# 22 super long



## Morainy (Apr 21, 2010)

Hi, Everyone
In November, I set up a 22 super long (36 by 12 by 12). The tank was one of Charles' custom tanks. 

The substrate is Tahitian moon sand (I think). The fish are furcatus and there are shrimp in the tank. 

This is what it looked like when it was freshly set up.


----------



## Morainy (Apr 21, 2010)

Here it is about 3 weeks later, before the first trim. My apologies for the view of the periodic table behind it. I still haven't found a 12 inch high by 36 wide piece of black background for it.

That giant bunch of floating green near the right side is a clump of anubias nano that I haven't separated and planted yet. I am probably going to put some of them into my 6 gallon Eheim, once I set it up.


----------



## Ursus sapien (Apr 21, 2010)

perfect size for so many projects. good score!


----------



## TomC (Apr 21, 2010)

Beautiful tank. The plants are so thick you hardly even need a background.


----------



## Morainy (Apr 21, 2010)

Thank you, Storm and Tom. Yes, I really enjoy this tank because there is plenty of length for the fish to swim back and forth, compared to the Ebi.

The plants quickly took over the tank and I had to do a massive trimming, as well as rehome a lot of water lettuce. However, I will be able to transplant some of these plants into other tanks soon as I'm starting some new projects.

The week that I set this up, I also set up a 22 super long and a 55 gallon at my son's school. I put Eco Complete in the 22 and stocked it with plants, 5 marble crayfish and some endlers. That tank is the perfect size for the classroom and the inhabitants have all been doing well. However, the growth hasn't been as lush and that may be because the crayfish like salad. (My dwarf orange crayfish don't nibble on plants, though.) I don't have any photos of that tank.


----------



## crazy72 (Apr 22, 2010)

Very nice, Maureen. And your plants look so lush and healthy.

I had a 33 Long before (same foot print, just 4' long instead of 3), and I really liked it. These long and shallow tanks are excellent for shrimp. And cories. And...


----------



## Morainy (Apr 21, 2010)

Hey, Franck! I would love to have a 33 gallon (long), once I rehome a couple of other tanks. I'm trying to downsize to fewer tanks but more suitable to my interests.


----------



## CRS Fan (Apr 21, 2010)

Maureen, very nice tank indeed. First time to see the pics. It looks like a jungle in the making.

Best regards,

Stuart


----------



## Morainy (Apr 21, 2010)

=-=-=

## Work instructions
A - In the aquarium thread, what substrate was used in the 22 super long set up at the son's school?
B - Carry on the aquarium thread from its last line.
The material that comes next has no connection to the aquarium thread above.

## Dataset content
=-=-=

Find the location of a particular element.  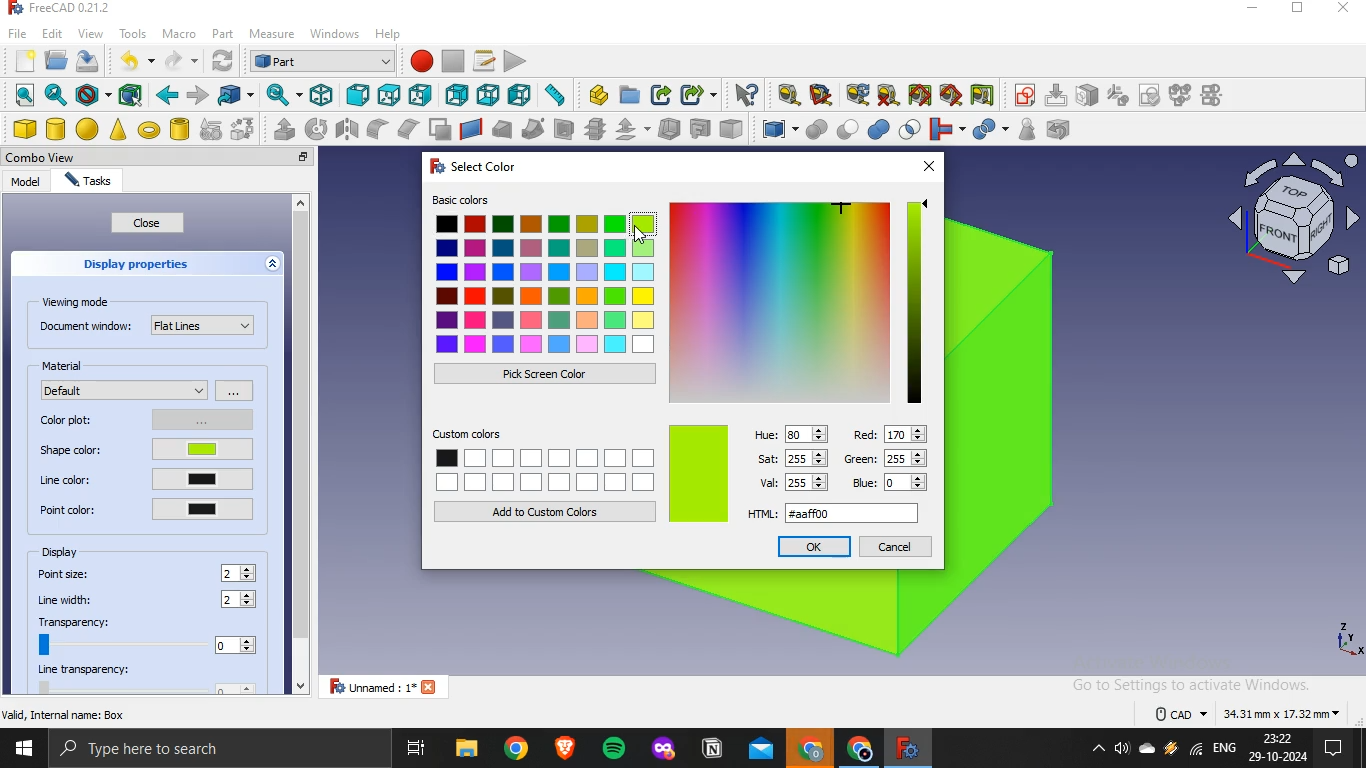

close is located at coordinates (927, 166).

=-=-=

## The answers
A - Eco Complete.

B -
You know how much I like jungles, Stuart! It's the look I go for!


CRS Fan said:


> Maureen, very nice tank indeed. First time to see the pics. It looks like a jungle in the making.
> 
> Best regards,
> 
> Stuart


----------



## Chappy (Apr 21, 2010)

Nicely done, Maureen - the tank really looks beautiful  Although I have to admit to cringing once I realized I was looking at the periodic table - bad flashbacks  !!!!

I'll say it again, that 22 gallon long footprint is just so perfect for so many applications. I love mine and can easily see doing a rack of them in the future.
Shelley


----------



## Morainy (Apr 21, 2010)

I laughed out loud at your comment about the periodic table (probably woke up my sons, who apparently don't have school today after all). We have the periodic table on the wall just for fun. Really! But I might move it. With the tank, it kind of looks like a science classroom.

Yes, the 22 gallon super long is a fun tank to work with. It gives a lot of space for planting and for fish to swim, but it's a very small amount of water, really. I find that it requires far less in the way of bucket-swinging than my deeper tanks, and that's something that I appreciate a lot. I'm moving towards tanks that are easier to look after, and more flexible.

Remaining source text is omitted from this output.